# [TEXT SEGMENT]
The rate-law model that Graf used employs a half life, appropriate when depleting a quantity as will happen with an erosion phase following a disequilibrium (like a geomorphic drop in base level).
## Rows: 36 Columns: 3
## ── Column specification ────────────────────────────────────────────────────────
## Delimiter: ","
## chr (1): type
## dbl (2): distance, age_yrs
##
## ℹ Use `spec()` to retrieve the full column specification for this data.
## ℹ Specify the column types or set `show_col_types = FALSE` to quiet this message.
gully <- gullyGrowth |> filter(type=="gully")
gullyMod <- nls(age_yrs~(Vm)*distance/(K+distance), data=gully, start=list(Vm=1,K=1))
summary(gullyMod)
##
## Formula: age_yrs ~ (Vm) * distance/(K + distance)
##
## Parameters:
## Estimate Std. Error t value Pr(>|t|)
## Vm 86.156 4.733 18.204 4.86e-13 ***
## K 152.503 23.546 6.477 4.31e-06 ***
## ---
## Signif. codes: 0 '***' 0.001 '**' 0.01 '*' 0.05 '.' 0.1 ' ' 1
##
## Residual standard error: 3.947 on 18 degrees of freedom
##
## Number of iterations to convergence: 9
## Achieved convergence tolerance: 8.225e-07
Calculate residual error
sse <- gullyMod$m$deviance()
null <- lm(age_yrs~1, data=gully)
sst <- data.frame(summary.aov(null)[[1]])$Sum.Sq
percent_variation_explained <- 100*(sst-sse)/sst
percent_variation_explained
## [1] 95.50215
proto <- gullyGrowth |> filter(type=="proto-gully")
protoMod <- nls(age_yrs~(Vm)*distance/(K+distance), data=proto, start=list(Vm=1,K=1))
summary(protoMod)
##
## Formula: age_yrs ~ (Vm) * distance/(K + distance)
##
## Parameters:
## Estimate Std. Error t value Pr(>|t|)
## Vm 141.36 12.66 11.162 2.35e-08 ***
## K 35.84 20.14 1.779 0.0969 .
## ---
## Signif. codes: 0 '***' 0.001 '**' 0.01 '*' 0.05 '.' 0.1 ' ' 1
##
## Residual standard error: 21.17 on 14 degrees of freedom
##
## Number of iterations to convergence: 11
## Achieved convergence tolerance: 8.318e-06
sse <- protoMod$m$deviance()
null <- lm(age_yrs~1, data=proto)
sst <- data.frame(summary.aov(null)[[1]])$Sum.Sq
percent_variation_explained <- 100*(sst-sse)/sst
percent_variation_explained
## [1] 42.44041
ggplot(data=gullyGrowth, aes(x=distance)) +
geom_point(aes(y=age_yrs, col=type)) +
geom_line(data=gully, aes(x=distance, y=predict(gullyMod,gully))) +
geom_line(data=proto, aes(x=distance, y=predict(protoMod,proto)))

# [WHAT THE TASK ASKS]
Write out the part of the gully growth text between "null <- lm(age_yrs~1, data=gully)" and "summary(protoMod)", inclusive, character for character.

# [DATA EXTRACT]
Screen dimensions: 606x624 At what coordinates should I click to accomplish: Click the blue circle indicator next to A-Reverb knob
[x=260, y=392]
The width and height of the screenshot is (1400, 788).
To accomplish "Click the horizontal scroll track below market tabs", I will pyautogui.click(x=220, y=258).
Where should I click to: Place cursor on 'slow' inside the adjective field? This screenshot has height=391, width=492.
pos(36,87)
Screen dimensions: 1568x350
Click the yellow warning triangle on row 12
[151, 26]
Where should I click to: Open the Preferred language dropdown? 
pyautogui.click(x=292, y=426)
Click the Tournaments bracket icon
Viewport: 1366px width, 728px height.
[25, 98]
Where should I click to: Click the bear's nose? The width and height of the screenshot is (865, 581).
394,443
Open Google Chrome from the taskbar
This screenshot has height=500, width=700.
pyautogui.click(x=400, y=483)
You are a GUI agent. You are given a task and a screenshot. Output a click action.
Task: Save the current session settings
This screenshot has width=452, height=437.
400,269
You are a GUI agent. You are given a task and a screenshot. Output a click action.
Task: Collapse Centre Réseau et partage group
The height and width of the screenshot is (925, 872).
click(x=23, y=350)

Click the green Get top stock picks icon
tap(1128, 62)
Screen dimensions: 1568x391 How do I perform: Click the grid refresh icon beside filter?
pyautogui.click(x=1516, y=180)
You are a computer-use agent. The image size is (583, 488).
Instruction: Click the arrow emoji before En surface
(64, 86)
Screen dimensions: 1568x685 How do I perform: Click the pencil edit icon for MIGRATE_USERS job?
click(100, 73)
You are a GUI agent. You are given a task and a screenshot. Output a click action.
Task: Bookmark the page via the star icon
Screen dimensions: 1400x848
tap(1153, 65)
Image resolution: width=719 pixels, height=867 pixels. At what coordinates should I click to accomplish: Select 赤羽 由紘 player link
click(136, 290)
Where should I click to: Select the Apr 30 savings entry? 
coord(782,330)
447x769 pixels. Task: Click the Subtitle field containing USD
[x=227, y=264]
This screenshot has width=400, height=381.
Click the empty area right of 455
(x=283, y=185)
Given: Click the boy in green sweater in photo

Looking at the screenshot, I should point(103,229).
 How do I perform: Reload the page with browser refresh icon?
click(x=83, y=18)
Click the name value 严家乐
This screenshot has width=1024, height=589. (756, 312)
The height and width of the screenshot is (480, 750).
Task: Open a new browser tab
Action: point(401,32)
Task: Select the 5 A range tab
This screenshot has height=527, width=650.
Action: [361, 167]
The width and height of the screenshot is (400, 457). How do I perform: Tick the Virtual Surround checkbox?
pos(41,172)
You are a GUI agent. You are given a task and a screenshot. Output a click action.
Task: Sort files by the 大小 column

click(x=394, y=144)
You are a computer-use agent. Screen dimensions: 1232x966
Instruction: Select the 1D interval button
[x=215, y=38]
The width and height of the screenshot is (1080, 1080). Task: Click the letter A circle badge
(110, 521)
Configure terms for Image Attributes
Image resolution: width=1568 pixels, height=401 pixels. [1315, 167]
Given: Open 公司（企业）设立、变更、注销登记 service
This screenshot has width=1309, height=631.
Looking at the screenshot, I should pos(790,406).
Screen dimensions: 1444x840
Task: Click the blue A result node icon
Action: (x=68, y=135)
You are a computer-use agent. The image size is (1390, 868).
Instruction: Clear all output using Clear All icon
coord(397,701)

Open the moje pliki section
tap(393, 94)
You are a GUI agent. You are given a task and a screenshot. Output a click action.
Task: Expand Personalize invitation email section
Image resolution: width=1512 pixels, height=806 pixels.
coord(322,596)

# [SOLUTION TO THE EXERCISE]
null <- lm(age_yrs~1, data=gully)
sst <- data.frame(summary.aov(null)[[1]])$Sum.Sq
percent_variation_explained <- 100*(sst-sse)/sst
percent_variation_explained
## [1] 95.50215
proto <- gullyGrowth |> filter(type=="proto-gully")
protoMod <- nls(age_yrs~(Vm)*distance/(K+distance), data=proto, start=list(Vm=1,K=1))
summary(protoMod)